As for Edinburgh, I am about to shock local eavesdroppers by linking to the Guardian, but all you really have to do is recall Trainspotting to get an idea of how nasty life in Edinburgh can be if you are dumb or bored or depressed enough to get involved with heroin. Very occasionally I have seen a seriously strung out junkie staggering along Leith Walk or even--heaven help us--early Sunday morning on Heriot Row.
It's interesting how even drug-use has class implications. Alcohol is the most democratic. Cocaine is associated with successful (if louche) professionals like lawyers, film directors and poor Father Corapi. Crack is associated with the homeless, possibly because it generally makes you homeless. Heroin is associated with the formerly-working classes, thieves and prostitutes, possibly because it can make you a thief or prostitute. Marijuana is associated with slackers and students. E is associated with middle-class kids with money for clubs, particularly the ones who die after taking it. Gasoline fumes are associated with the poor, rural Innu.

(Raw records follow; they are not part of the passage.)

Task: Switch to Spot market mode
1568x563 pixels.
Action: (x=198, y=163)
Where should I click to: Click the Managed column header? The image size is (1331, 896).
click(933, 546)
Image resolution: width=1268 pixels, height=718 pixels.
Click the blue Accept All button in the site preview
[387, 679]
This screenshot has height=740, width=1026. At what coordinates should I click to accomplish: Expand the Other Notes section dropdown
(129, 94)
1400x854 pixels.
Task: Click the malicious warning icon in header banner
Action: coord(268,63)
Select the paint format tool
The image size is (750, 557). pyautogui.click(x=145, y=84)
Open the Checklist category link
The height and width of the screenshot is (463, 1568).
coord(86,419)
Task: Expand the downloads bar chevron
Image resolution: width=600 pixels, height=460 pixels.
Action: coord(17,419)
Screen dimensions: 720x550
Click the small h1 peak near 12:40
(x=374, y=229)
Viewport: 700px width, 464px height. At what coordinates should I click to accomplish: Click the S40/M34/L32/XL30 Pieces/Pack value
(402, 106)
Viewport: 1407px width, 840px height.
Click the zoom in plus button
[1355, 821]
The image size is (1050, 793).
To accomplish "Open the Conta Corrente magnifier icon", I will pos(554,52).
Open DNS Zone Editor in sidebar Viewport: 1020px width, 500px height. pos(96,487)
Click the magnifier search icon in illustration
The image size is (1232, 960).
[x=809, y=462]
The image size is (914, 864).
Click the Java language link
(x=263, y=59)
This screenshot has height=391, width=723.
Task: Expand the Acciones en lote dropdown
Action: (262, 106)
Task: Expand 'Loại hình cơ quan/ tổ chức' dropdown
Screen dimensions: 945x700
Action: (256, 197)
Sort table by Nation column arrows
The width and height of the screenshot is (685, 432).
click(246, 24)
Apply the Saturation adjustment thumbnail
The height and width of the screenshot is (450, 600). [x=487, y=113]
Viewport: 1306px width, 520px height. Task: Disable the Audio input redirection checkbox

As an urban Canadian who was in university for a very long time, I don't blink at booze or the occasional use of grass although I would go mental if my niece or nephews touched the first before they were 18 (except wine at home) and the second before they were 25. (And even then I might moan at them about the dangers of chronic use. "And it's illegal," says B.A.) I also think chronic users make lousy boyfriends--at very least for ambitious girls with places to go and people to see and babies to have.
I am not at all blase about the other stuff and, in fact, would not associate with anyone who used them, except in a professional capacity, as indeed I did when I was handing out the welfare cheques or reading funny stories at Spoken Word events. They are just too darned dangerous, they make people dangerous, and they funnel money to dangerous people.
As someone who drinks coffee and wine almost every day, and enjoys the occasional cocktail or glass of vodka, it would be hypocritical to condemn the human fascination with altering consciousness. However, anyone who thinks honestly has to admit that when short-term pleasures inspire long-term damage and human misery, not only to oneself but to society--of which the heroin-fuelled AIDs crisis in Edinburgh is but one example--it is best to give them a miss.
Nota Bene: B.A. keeps pointing out that it is illegal to consume illegal substances, and as Catholics we are obliged to follow just laws. I point out, however, that there are all kinds of substances that the law doesn't in fact cover, and we should avoid them anyway.
Update: Children in Britain are allowed by law to drink alcoholic beverages at home with their parents' consent once they are five. Five?